Juru Bicara PN Ambon itu mengatakan, lahan seluas 4,6 Hektar itu dibeli oleh PT ASDP Indonesia dengan nilai Rp. 6,8 miliar. Namun, saat tanah ini dibeli, sudah ada sertifikat lahan atas atas nama Saleh Lessy (tergugat) dan sudah didirikan bangunan, rumah dan penginapan dan pohon kelapa.

Dia melanjutkan, pada 20 Okto­ber 2017 Saleh Lessy mengajukan permohonan ke ASDP dan Peng­adilan. Kemudian dana itu dicair­kan atas permohonan yang diajukan.

“Kalau mau dipermasalahkan silakan,” kata dia.
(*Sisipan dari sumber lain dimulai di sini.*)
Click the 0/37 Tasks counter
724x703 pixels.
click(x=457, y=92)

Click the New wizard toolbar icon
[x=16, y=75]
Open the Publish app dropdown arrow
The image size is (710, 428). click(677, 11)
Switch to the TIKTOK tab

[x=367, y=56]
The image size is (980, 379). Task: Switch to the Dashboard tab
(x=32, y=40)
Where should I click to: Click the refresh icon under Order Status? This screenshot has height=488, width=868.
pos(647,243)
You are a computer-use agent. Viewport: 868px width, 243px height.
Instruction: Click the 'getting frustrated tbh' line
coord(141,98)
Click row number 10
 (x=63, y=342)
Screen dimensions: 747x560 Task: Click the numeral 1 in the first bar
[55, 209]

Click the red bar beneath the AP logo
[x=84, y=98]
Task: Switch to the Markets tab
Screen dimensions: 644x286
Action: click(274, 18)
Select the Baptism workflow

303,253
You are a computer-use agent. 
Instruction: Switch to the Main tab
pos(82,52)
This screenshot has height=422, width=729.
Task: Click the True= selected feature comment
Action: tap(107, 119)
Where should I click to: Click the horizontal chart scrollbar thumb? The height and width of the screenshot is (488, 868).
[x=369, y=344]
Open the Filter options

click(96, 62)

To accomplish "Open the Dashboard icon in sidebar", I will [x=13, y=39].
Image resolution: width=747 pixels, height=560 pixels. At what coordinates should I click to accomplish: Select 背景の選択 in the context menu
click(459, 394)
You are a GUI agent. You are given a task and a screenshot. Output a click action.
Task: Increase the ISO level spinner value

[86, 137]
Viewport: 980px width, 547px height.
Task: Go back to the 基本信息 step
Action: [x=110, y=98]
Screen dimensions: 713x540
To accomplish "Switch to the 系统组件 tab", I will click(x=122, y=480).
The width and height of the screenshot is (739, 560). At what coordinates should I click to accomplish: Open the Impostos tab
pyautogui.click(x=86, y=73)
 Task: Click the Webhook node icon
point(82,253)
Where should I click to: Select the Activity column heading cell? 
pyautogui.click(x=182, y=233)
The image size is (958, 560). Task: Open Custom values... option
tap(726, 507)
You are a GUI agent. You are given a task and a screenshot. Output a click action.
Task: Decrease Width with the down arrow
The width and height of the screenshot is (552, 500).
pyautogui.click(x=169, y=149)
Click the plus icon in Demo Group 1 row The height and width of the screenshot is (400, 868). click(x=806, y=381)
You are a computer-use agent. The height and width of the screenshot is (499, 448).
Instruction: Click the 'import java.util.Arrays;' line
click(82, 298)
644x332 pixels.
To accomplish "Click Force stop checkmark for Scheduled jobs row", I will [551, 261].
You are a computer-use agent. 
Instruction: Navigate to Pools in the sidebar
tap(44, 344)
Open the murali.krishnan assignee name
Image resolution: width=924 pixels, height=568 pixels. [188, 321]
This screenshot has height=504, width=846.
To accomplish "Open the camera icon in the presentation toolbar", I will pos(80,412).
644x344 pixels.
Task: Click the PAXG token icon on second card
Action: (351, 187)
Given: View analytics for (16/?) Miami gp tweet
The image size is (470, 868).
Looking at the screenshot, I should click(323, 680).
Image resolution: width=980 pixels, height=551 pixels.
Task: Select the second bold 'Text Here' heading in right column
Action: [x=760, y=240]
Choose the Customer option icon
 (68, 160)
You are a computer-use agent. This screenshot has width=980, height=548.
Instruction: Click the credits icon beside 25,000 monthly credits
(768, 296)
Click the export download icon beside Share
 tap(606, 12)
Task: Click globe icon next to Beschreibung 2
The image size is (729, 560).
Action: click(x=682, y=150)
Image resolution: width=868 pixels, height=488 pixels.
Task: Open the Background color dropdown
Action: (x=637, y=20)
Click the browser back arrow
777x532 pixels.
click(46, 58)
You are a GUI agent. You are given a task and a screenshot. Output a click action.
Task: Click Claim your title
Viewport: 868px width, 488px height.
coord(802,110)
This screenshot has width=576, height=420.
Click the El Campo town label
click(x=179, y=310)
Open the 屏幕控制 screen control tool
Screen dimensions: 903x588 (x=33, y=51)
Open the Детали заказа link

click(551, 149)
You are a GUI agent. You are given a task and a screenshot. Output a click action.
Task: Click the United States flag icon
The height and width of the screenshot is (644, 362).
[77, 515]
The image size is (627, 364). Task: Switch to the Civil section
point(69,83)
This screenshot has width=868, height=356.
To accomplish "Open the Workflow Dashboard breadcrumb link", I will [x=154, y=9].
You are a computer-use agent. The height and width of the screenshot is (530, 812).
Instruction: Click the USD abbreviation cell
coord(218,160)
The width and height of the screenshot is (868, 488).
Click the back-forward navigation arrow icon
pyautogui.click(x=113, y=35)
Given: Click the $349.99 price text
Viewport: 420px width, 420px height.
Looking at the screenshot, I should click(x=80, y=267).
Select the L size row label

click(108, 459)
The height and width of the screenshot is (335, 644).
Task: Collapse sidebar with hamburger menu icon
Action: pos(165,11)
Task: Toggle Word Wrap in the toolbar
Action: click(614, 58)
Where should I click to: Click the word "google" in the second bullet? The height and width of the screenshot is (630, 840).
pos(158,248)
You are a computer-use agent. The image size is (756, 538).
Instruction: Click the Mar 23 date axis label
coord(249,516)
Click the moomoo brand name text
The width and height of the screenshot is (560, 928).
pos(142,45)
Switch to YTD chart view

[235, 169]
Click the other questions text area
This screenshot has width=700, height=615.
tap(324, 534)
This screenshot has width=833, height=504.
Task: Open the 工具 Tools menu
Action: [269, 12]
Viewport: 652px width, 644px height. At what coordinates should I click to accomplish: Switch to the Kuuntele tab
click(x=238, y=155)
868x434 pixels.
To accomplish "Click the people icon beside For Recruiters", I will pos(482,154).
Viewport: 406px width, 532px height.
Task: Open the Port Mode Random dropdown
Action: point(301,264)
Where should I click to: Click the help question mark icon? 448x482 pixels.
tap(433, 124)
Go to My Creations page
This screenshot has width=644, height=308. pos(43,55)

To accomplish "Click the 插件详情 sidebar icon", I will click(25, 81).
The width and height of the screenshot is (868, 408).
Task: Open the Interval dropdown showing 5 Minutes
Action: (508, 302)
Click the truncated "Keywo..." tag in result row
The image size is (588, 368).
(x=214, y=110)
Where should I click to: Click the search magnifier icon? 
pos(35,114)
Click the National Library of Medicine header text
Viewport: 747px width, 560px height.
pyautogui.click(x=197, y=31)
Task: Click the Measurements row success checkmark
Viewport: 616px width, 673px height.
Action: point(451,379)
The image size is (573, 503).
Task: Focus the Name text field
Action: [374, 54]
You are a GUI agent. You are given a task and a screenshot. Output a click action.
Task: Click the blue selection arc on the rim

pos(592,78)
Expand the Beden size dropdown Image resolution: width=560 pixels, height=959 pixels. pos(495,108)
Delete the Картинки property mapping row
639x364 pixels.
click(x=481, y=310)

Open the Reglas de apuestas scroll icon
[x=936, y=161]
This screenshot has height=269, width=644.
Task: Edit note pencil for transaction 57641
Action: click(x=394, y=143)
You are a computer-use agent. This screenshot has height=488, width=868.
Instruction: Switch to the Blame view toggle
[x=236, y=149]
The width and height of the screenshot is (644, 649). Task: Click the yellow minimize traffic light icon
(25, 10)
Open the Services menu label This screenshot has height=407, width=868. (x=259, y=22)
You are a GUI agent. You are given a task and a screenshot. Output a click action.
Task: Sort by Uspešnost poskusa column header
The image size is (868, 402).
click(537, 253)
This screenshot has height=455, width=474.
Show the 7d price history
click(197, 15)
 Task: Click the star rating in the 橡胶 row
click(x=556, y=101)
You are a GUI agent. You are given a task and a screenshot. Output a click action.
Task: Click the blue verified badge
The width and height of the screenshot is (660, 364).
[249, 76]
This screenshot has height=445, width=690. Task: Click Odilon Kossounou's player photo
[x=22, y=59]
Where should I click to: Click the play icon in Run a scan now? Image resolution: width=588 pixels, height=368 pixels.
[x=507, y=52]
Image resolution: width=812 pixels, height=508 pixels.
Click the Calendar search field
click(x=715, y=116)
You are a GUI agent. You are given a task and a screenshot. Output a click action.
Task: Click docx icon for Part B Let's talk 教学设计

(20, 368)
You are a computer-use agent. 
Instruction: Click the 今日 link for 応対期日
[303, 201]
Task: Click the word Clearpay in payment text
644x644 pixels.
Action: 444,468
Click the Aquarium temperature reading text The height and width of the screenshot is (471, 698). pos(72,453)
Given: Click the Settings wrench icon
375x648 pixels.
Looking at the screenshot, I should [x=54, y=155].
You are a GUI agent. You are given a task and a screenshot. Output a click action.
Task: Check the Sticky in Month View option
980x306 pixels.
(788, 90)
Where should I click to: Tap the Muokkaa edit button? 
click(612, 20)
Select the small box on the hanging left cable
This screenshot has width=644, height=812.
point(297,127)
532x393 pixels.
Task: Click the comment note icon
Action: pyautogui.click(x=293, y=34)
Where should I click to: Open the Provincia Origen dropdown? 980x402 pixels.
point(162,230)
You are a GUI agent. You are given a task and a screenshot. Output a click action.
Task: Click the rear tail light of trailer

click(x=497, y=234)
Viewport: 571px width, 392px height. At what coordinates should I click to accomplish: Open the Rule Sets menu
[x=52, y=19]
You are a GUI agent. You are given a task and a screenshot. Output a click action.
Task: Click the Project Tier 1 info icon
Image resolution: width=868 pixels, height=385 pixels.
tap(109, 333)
Wenly menyebut, dalam perkara ini pihak tergugat adalah PT ASDP Ferry ASDP Indonesia Ferry, La Jamali, Saleh Lessy, Muham­mad Lessy, Daud Hekwan dan Ketua BPN Malteng. “Jadi kalau upaya mau melapor ke KPK, ya silahkan. Ha­kim yang pimpin perkara ini, saat itu Felix Wiusan. Sementara Ketua PN saat itu adalah Susilo yang kini menjabat Hakim Agung,” tutup dia. (S-49)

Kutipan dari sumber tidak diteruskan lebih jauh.